Qual homem se arvorará a manusear
os apetrechos de uma bolsa feminina, totalmente livre e desprovido da
insistente autocensura? Nenhum! Mesmo que elas a permitam, o nosso outro lado
feminino, ainda uma mera desconhecida, ficará a nos vigiar como se estivéssemos
cometendo um sacrilégio, pelo simples fato de termos que nos deparar com algo
que não deverá ser visto. Não há intimidade que permita tal abuso. A bolsa
feminina é mais insondável do que as liberdades que ao seu corpo permite. E nem
sei qual delas é mais acessível se a sua bolsa ou a sua alma.
Para nós, pretensos seres, antes,
repletos de um histórico poder e vivendo o ocaso dessa envergadura (com
trocadilho, por favor), foi-nos a época em que essa plenipotência nos dava o
direito de vasculhar delas o que quiséssemos. Temos toda a liberdade de
manusear os mais recônditos lugares do seu corpo e do seu coração, mas nenhuma
liberdade de chafurdar a sua bolsa. É como se estivéssemos metendo bedelho onde
nunca seremos chamados.
Nós, cenógrafos, costumamos criar
e desenhar objetos procurando seus signos e suas formas para um dia o
colocarmos em prática. Imaginem um número de dança ou um enredo de escola de
samba, só mostrando a relação entre a mulher e a sua bolsa. Não será preciso
palavras... Esse objeto corriqueiro nos traz divagações com ampla carga
simbólica. Desde quando elas saem de casa com os seus alforjes, checando o seu
conteúdo; as coisas que tiram e colocam de volta; as suas aflições quando não
sabem onde está o que procura; como a põe e os joga na mesa á procura do objeto
perdido; como a utiliza como proteção, apertando-a contra o peito e quando a
sustentam como um fardo.
Além de servir à sua função
explicita - que é a de guardar e carregar objetos indispensáveis do cotidiano
feminino - a bolsa demonstra que também pode simbolizar o peso da sua vida. Se
Freud estivesse vivo, para estudar esse universo, hoje em dia, teria muito a
dizer dessa mulher na relação orgânica com a sua bolsa. Essa junção seria uma
fonte inesgotável de pesquisa para as suas teorias analíticas.

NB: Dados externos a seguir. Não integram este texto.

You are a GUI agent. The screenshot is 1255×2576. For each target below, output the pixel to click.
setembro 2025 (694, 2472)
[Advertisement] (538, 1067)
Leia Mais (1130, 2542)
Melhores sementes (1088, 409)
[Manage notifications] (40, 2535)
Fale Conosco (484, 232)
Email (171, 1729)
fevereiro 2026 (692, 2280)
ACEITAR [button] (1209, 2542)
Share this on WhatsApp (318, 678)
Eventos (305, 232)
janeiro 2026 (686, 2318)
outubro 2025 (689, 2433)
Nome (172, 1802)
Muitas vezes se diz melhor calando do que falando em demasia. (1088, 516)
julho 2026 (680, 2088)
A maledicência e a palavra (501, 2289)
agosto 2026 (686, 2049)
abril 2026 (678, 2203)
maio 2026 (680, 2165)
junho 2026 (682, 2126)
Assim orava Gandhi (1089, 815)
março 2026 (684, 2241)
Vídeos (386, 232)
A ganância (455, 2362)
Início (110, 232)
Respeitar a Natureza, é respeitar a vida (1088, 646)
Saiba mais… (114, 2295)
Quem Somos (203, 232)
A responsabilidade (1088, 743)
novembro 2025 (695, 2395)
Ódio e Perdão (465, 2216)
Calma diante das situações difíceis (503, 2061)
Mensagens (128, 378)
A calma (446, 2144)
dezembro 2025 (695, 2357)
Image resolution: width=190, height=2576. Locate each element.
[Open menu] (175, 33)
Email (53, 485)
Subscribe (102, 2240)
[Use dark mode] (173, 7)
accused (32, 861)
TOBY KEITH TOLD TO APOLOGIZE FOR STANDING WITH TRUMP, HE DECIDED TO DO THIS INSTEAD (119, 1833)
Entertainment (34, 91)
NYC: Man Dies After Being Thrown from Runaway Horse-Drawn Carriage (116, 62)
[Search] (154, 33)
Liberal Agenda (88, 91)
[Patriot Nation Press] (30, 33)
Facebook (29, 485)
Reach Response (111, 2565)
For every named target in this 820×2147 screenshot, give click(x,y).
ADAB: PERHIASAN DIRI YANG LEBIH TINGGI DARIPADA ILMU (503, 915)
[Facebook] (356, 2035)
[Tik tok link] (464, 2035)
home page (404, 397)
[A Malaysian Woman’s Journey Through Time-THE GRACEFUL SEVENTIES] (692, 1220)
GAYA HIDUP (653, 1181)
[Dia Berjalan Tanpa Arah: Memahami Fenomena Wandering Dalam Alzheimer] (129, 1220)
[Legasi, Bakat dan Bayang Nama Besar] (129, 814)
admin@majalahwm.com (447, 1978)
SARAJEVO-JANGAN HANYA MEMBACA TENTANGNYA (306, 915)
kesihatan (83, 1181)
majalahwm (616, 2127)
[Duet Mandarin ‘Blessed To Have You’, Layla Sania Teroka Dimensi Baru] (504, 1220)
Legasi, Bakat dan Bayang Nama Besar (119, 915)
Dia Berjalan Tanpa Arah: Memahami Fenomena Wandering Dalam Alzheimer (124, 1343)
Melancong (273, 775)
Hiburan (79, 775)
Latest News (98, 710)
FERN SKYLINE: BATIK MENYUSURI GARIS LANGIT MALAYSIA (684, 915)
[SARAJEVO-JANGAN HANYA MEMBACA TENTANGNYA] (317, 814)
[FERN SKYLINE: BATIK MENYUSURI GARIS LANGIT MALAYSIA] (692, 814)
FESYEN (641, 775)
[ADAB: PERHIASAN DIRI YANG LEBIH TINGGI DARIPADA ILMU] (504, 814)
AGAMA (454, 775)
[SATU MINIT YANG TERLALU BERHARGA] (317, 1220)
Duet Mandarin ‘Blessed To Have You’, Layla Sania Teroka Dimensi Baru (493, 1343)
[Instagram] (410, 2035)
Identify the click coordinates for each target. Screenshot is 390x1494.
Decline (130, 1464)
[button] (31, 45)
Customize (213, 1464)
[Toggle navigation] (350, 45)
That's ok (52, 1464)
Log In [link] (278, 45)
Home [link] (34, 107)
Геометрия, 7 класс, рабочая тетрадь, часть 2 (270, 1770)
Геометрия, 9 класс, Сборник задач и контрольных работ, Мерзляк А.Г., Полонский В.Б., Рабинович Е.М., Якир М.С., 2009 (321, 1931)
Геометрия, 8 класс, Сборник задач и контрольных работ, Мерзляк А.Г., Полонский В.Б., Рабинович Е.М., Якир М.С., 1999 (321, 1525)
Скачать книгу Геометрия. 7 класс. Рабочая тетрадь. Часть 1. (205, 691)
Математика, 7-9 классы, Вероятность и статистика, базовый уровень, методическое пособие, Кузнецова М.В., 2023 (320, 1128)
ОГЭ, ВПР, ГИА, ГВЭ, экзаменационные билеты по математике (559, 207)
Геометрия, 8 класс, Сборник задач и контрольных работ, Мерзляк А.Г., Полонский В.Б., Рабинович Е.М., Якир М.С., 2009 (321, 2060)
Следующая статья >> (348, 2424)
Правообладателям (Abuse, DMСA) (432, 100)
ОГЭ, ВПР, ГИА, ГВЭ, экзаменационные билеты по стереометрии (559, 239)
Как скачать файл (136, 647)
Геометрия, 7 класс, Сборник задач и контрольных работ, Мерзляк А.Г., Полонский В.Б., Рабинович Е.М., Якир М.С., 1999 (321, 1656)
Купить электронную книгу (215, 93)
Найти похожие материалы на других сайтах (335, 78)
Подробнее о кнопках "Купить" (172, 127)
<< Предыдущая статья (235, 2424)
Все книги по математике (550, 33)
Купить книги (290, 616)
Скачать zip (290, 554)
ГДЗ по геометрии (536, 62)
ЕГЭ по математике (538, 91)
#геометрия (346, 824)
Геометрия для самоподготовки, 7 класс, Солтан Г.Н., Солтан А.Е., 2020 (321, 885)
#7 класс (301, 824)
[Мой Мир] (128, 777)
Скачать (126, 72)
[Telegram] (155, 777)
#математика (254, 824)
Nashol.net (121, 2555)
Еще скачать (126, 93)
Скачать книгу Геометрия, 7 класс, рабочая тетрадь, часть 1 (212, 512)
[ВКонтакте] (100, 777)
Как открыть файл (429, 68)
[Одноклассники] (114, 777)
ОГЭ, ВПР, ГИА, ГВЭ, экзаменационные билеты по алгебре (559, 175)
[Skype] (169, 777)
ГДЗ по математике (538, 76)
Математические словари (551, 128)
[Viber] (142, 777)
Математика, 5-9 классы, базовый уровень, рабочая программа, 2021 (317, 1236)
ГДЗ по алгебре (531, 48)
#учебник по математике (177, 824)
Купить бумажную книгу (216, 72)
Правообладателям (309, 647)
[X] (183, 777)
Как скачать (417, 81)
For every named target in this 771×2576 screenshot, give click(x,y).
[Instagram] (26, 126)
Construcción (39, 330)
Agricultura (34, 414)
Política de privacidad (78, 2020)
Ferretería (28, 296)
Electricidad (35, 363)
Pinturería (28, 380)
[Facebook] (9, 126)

Para nós, a bolsa feminina pode
ser considerada um microcosmo desse mundo cheio de obrigações e peso. Dentro de
cada bolsa feminina reside uma miniatura da sua própria casa. Tudo que seja
necessário para sobreviver no dia a dia, estão ali contidos. Tanto os objetos
das necessidades básicas, como escova de cabelo, agenda, um lenço, um
comestível qualquer, uma calcinha, absorvente etc. Na verdade, berloques sem
nenhuma aparente utilidade prática são indispensáveis para a sua segurança.
Enfim, a bolsa de uma mulher
não é igual à nossa bolsa. Ela é muito mais de que uma portadora de objetos que
servirão ao seu dia a dia ou à sua vaidade. Ela é o seu útero portátil, recheado
de pequenas lembranças afetivas e recordações das quais tem dificuldades de
esquecer. Por isso as carrega, expurgando o supérfluo na próxima faxina. E
hoje, a bolsa das mulheres também porta documentos, processos... Virgem, Maria!
Pelo apego umbilical com que se agarra à sua bolsa doméstica, qual será o grau
de aderência com as recheadas de processos e negócios na disputa acirrada do
mercado? Lógico, que se for com a mesma intensidade: vencerão. Talvez seja por
isso que aquele nosso tão esquecido, relegado e desconhecido “lado” nos contém
e nos reprime quando nos aventuramos a mexer em uma bolsa feminina.